GPU Demand Drives Hiring Boom

The surge in memory prices is driven by the massive demand for AI infrastructure. Cloud service providers are investing billions of dollars to expand data centers, which require high-performance processors and large-capacity high-speed memory. AMD, as a GPU manufacturer, is directly participating in this boom, with its graphics processing units widely used for AI model training and inference computing.

For this reason, AMD CEO Lisa Su made an unexpected announcement at the CES Las Vegas forum: the company has not cut jobs due to AI technology—in fact, it is expanding its recruitment efforts across the board. “We are not hiring fewer people,” Lisa Su said, “Our company is growing rapidly, so all teams are hiring extensively, but the profile of the talent we are recruiting has changed—we are prioritizing professionals with AI technical backgrounds.”

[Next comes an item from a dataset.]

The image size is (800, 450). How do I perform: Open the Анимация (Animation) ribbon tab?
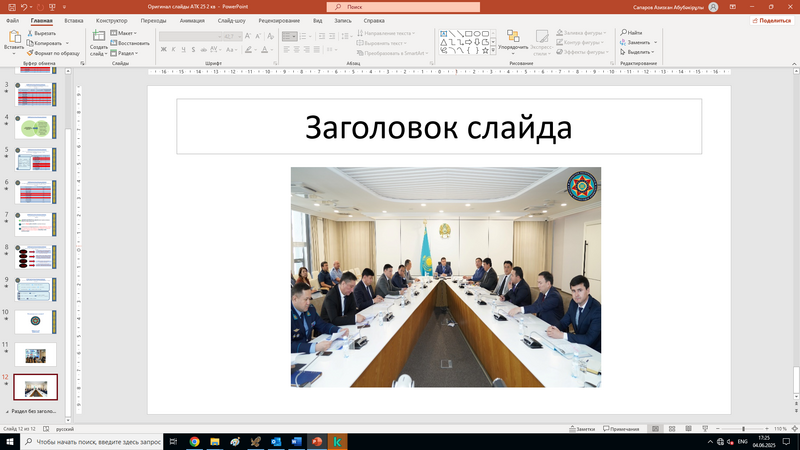point(192,20)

AI Reshaping Business Operations

This recruitment shift reflects internal strategic adjustments at AMD. The company has integrated AI capabilities into the entire process of chip design, testing, and manufacturing. Lisa Su revealed that candidates with strong AI tool proficiency are given priority during hiring. The company, with 28,000 employees worldwide, is upgrading its talent structure through this approach.

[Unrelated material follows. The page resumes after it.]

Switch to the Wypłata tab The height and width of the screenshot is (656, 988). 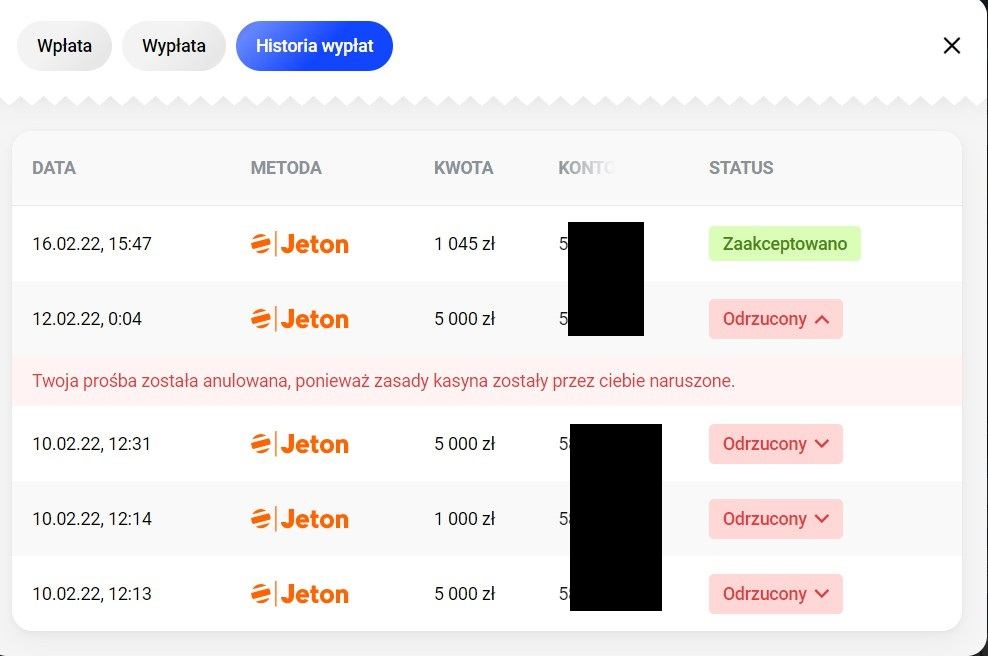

Lisa Su emphasized that AI is expanding rather than replacing human labor. “AI amplifies our capabilities,” she pointed out, “It is not about replacing people but about increasing productivity and the number of products we can launch simultaneously.”

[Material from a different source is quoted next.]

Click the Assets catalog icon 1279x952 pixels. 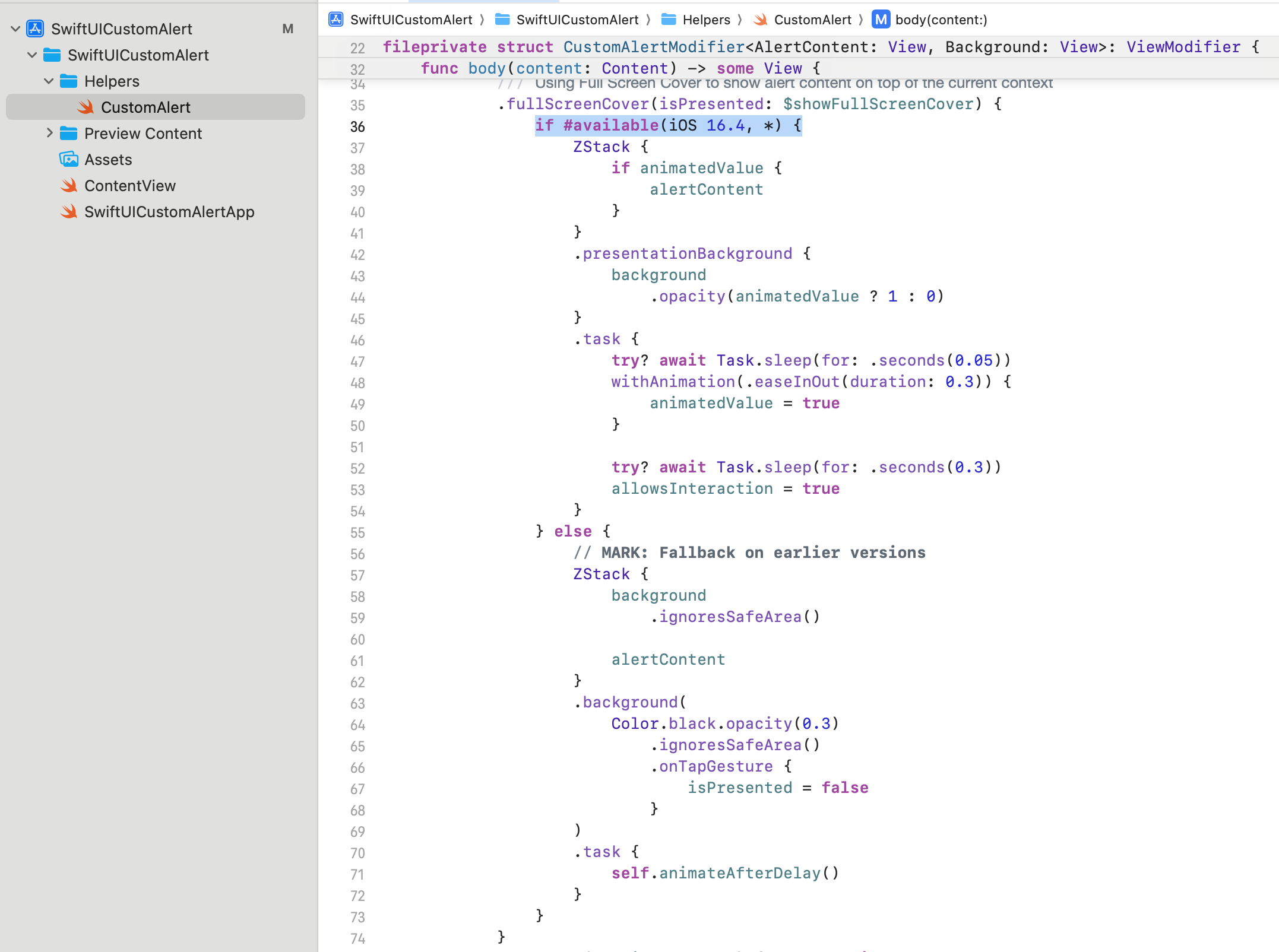pos(69,159)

This statement contrasts with recent remarks by Neel Kashkari, President of the Federal Reserve Bank of Minneapolis. Kashkari has said that AI is prompting large companies to cut back on hiring, and the labor market may face long-term shortages and increased turnover. However, AMD’s data suggests another possibility—the boom on the demand side is creating numerous high-skilled jobs.

Memory Chips Become the Main Focus

From an investment perspective, the outlook for memory chip manufacturers is more optimistic. Data from LSEG indicates that Samsung’s operating profit is expected to grow by 140% in Q4, while Micron’s earnings per share are projected to increase by over 400% year-over-year. Quilter Cheviot’s Chief Technical Research Officer Ben Barringer pointed out that recent gains in the chip industry are mainly driven by memory chips rather than logic chips, which is due to the imbalance between AI demand and supply.

This supply-demand pattern is expected to persist in the foreseeable future, creating opportunities for all participants in the semiconductor ecosystem—whether chip designers like AMD or memory producers like Samsung and SK Hynix.